## [Problem requirements]
Pictures aside, repeat every record below exactly.

## [Provided records]
----------------

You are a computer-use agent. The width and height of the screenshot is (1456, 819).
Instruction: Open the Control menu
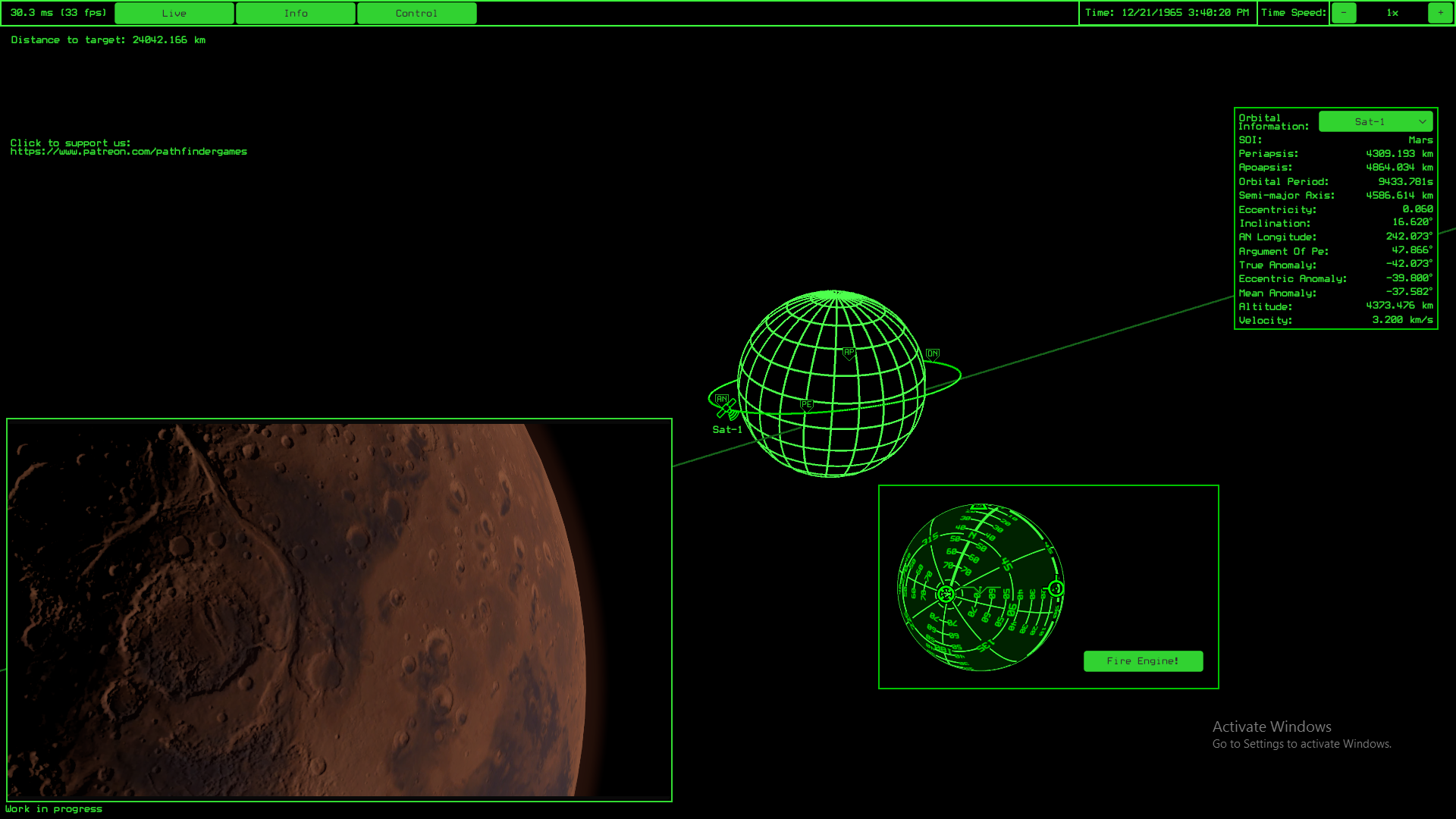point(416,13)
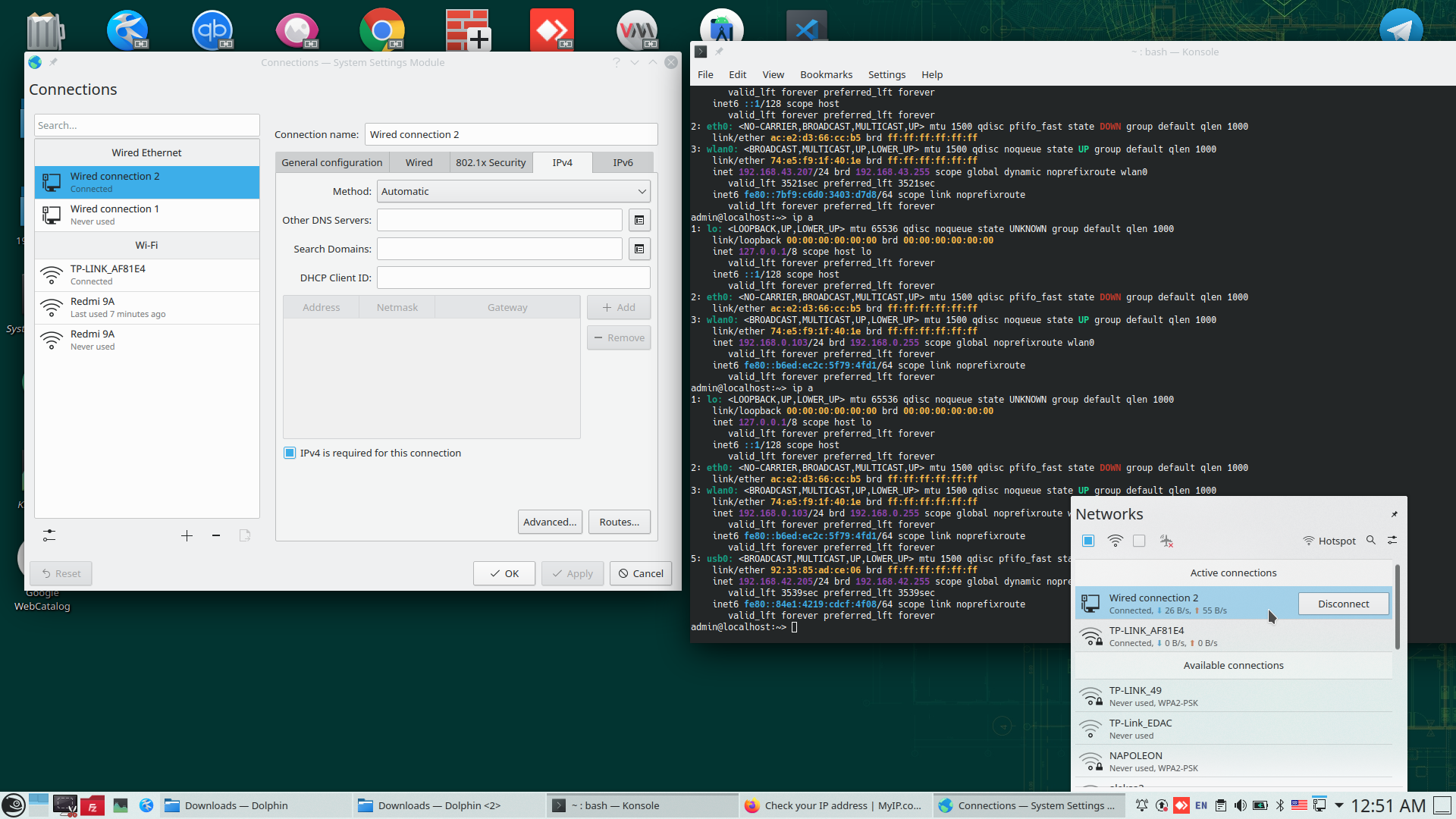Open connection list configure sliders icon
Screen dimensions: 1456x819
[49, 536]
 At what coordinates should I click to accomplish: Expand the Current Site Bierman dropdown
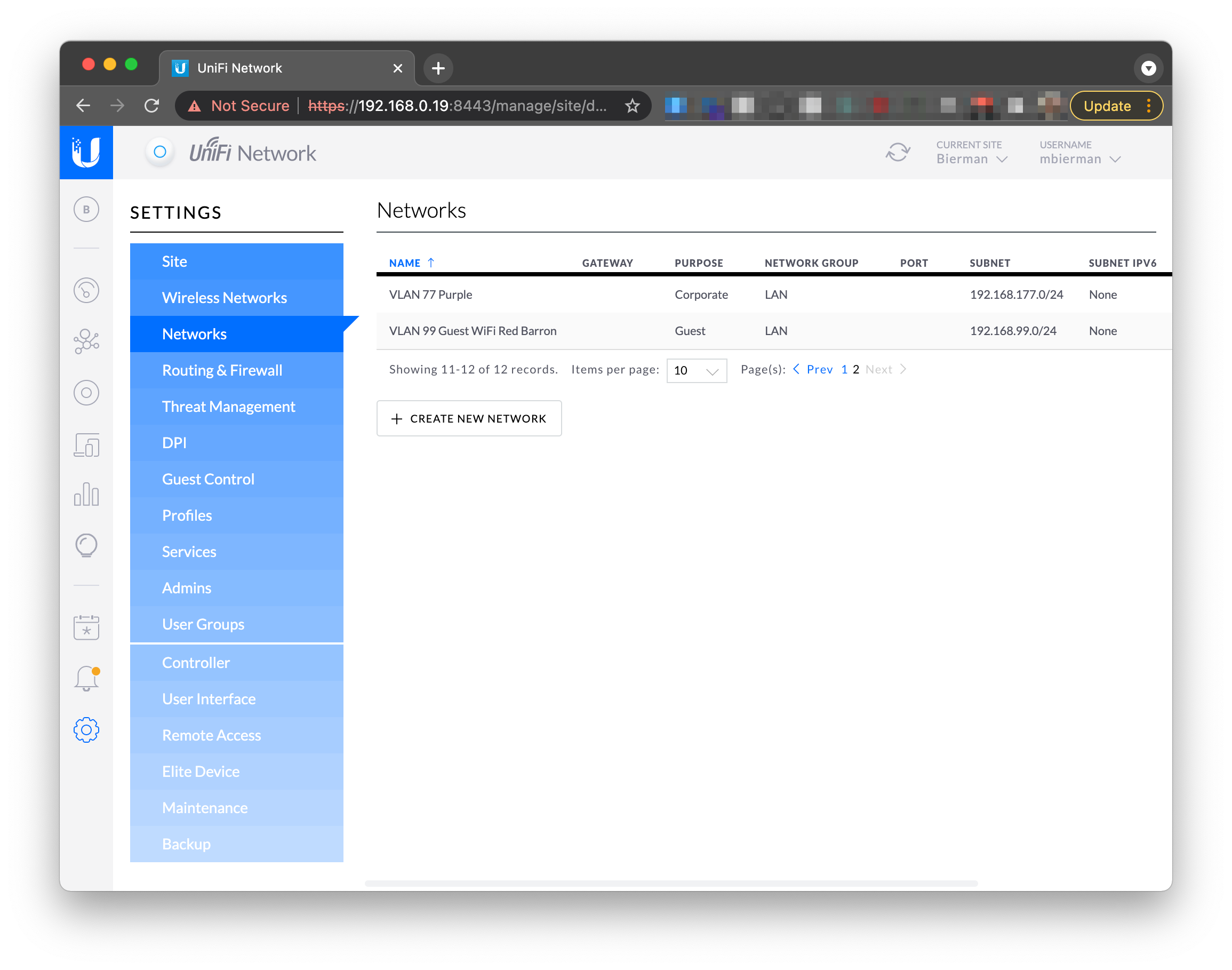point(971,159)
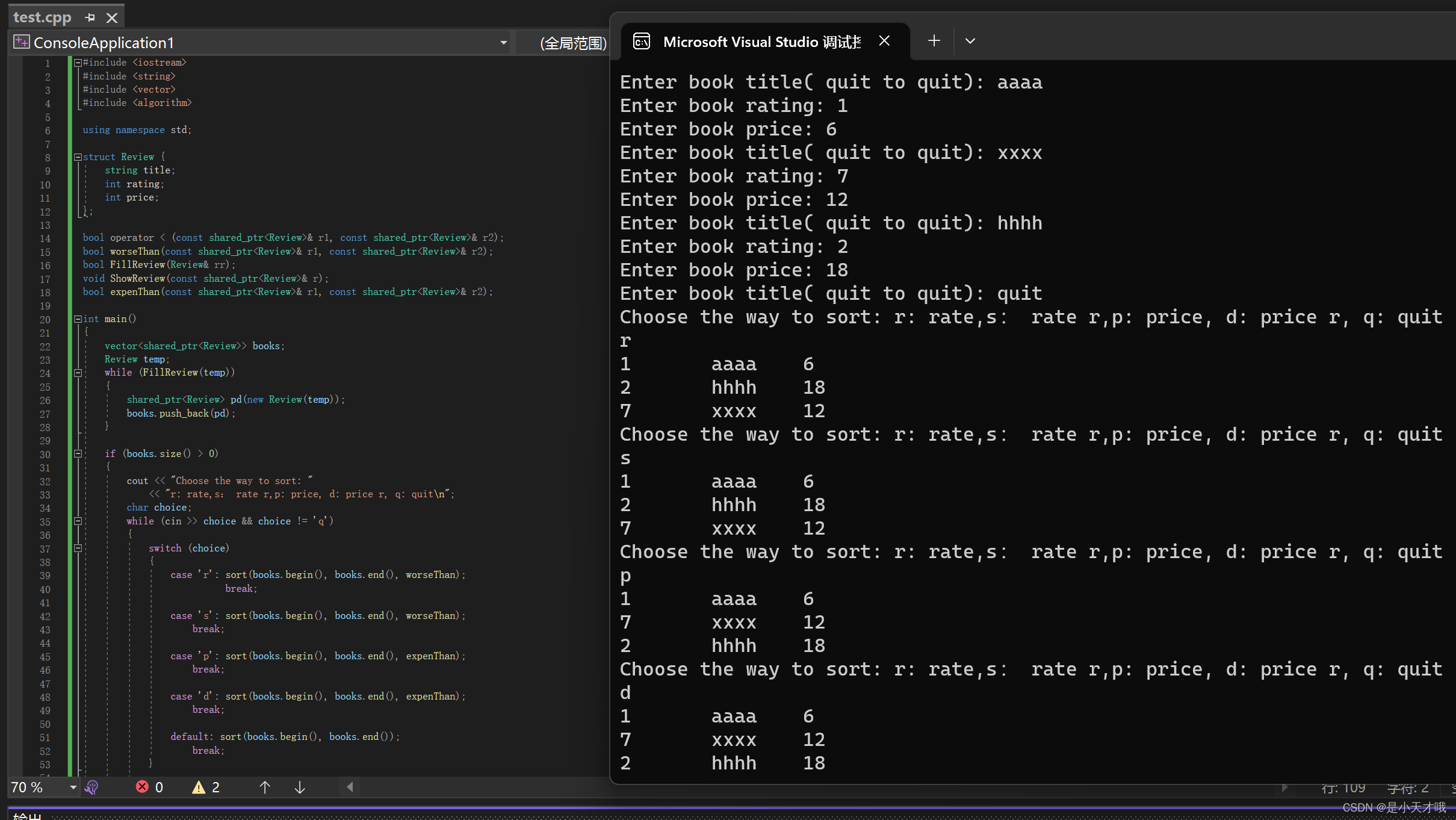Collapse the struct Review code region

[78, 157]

----------------

## [Output of the exercise]
You are a computer-use agent. The width and height of the screenshot is (1456, 819).
Instruction: Open the Control menu
point(416,13)
Open connection list configure sliders icon
Screen dimensions: 1456x819
[49, 536]
 At what coordinates should I click to accomplish: Expand the Current Site Bierman dropdown
point(971,159)
Collapse the struct Review code region

[78, 157]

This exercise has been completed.